Employers can choose to use their own money to extend the hours or increase the pay for their new co-worker.
The government will also offer every employer a grant of £1,500 to help with support, training and other costs.
Can I hire a graduate?
We don’t have all the information yet. But depending on the criteria that the Job Centre applies for determining those at risk of long term unemployment you may or not be able to get a graduate level employee.
Graduates may of course register for Universal Credit, but it will be the Job Centre staff who will identify people at risk of long-term unemployment and refer them to the scheme. This could mean that it’s largely young people with less practical skills, less work experience, and less education – this rules out grads.
Right now these important details are largely unknown so there is the possibility that with the right training and support you could gain a valuable team member for 6 months.
How do you get involved?
Applications are now open for employers. Any organisation can apply, but it’s largely limited to and targeted at larger employers.

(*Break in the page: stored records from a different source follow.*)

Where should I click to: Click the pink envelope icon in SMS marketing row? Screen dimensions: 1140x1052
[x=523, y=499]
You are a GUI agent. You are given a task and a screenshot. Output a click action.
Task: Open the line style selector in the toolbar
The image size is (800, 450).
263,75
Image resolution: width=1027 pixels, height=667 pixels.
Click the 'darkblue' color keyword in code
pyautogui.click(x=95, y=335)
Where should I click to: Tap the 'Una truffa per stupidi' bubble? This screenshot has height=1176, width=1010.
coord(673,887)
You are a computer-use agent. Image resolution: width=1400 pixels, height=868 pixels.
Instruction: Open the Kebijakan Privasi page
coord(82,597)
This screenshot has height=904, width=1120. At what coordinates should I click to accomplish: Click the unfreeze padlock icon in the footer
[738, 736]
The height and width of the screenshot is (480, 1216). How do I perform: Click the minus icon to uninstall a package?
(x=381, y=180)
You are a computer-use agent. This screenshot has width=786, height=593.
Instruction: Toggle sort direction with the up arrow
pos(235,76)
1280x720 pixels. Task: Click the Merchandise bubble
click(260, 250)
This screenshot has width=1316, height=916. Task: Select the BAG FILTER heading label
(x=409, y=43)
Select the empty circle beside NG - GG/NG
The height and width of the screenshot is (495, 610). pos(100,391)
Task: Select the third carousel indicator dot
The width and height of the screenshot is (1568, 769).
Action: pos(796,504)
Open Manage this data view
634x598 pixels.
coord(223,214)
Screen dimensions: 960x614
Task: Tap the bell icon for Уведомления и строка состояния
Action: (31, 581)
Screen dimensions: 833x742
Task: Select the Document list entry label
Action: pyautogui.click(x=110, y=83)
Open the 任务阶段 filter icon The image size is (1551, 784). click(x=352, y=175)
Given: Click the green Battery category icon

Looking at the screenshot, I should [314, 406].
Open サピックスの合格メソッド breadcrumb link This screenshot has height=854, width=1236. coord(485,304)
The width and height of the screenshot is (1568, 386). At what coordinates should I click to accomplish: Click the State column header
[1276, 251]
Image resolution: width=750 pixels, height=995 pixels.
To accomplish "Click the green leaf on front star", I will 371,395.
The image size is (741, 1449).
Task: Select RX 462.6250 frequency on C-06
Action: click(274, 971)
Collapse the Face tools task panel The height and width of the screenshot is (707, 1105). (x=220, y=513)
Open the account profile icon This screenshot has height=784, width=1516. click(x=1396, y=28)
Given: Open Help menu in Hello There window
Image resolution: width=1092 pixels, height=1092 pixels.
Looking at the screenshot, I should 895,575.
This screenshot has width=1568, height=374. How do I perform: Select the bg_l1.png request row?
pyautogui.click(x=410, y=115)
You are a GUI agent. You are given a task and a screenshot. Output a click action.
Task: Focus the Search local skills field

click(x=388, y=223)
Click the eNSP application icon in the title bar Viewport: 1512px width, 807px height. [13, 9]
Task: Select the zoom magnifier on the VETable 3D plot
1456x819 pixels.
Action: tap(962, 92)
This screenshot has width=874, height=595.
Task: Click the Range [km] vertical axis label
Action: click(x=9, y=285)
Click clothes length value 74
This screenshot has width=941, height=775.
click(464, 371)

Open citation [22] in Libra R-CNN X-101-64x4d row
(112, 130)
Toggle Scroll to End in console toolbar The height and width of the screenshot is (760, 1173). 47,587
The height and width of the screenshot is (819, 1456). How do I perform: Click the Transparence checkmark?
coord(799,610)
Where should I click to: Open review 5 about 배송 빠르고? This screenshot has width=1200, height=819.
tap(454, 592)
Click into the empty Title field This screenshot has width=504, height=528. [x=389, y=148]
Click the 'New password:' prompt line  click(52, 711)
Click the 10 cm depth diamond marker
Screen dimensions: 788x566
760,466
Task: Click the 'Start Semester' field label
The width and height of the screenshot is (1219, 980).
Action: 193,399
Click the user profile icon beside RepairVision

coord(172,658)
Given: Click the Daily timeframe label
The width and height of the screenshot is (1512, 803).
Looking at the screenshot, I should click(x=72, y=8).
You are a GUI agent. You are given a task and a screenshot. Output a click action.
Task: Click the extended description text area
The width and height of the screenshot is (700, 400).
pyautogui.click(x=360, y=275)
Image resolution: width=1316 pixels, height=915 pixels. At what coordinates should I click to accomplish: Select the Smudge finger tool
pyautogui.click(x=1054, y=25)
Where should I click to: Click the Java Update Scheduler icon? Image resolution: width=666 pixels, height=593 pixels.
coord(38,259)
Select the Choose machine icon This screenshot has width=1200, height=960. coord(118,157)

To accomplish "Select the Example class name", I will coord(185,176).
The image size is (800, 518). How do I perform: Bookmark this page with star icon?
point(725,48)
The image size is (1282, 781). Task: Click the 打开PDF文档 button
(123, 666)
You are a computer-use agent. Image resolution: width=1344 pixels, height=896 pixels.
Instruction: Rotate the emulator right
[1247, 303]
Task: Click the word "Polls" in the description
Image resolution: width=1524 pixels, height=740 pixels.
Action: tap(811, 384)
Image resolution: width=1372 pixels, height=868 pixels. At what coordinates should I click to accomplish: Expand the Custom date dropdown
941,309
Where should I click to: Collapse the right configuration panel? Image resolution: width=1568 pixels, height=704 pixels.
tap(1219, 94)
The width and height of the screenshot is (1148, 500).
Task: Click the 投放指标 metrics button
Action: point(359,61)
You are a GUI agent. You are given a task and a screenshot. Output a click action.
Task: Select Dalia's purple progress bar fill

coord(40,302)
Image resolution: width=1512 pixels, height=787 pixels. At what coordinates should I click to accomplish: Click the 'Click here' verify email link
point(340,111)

If your organisation has capacity for 30 Kickstart placements you can submit an application here, but if you’re a smaller organisation that can’t offer that number of placements, the process is much harder, and potentially prohibitive.
Employers who cannot offer 30 placements must partner with other organisations until they, as a group, reach that number. After you’ve created your group, your representative company can then apply to take part, and this is all before you’ve had a chance to see the quality of eligible applicants.
To apply to be a group representative, click here.
What happens after?
After you’ve applied to join the scheme, your application will be reviewed by a panel. If it meets the criteria, you should know within a month. You will receive a letter with your grant agreement and more paperwork to fill out.
After everything has been approved your placement will be advertised via a new Kickstart portal and you will receive applications from Kickstart candidates. Next you can conduct interviews, review applications and choose who to employ.
If your company or group does not meet the requirements, your application will be unsuccessful, but you may apply again.
Where to look for help
If you’ve got any questions, keep an eye on the government website for any updates.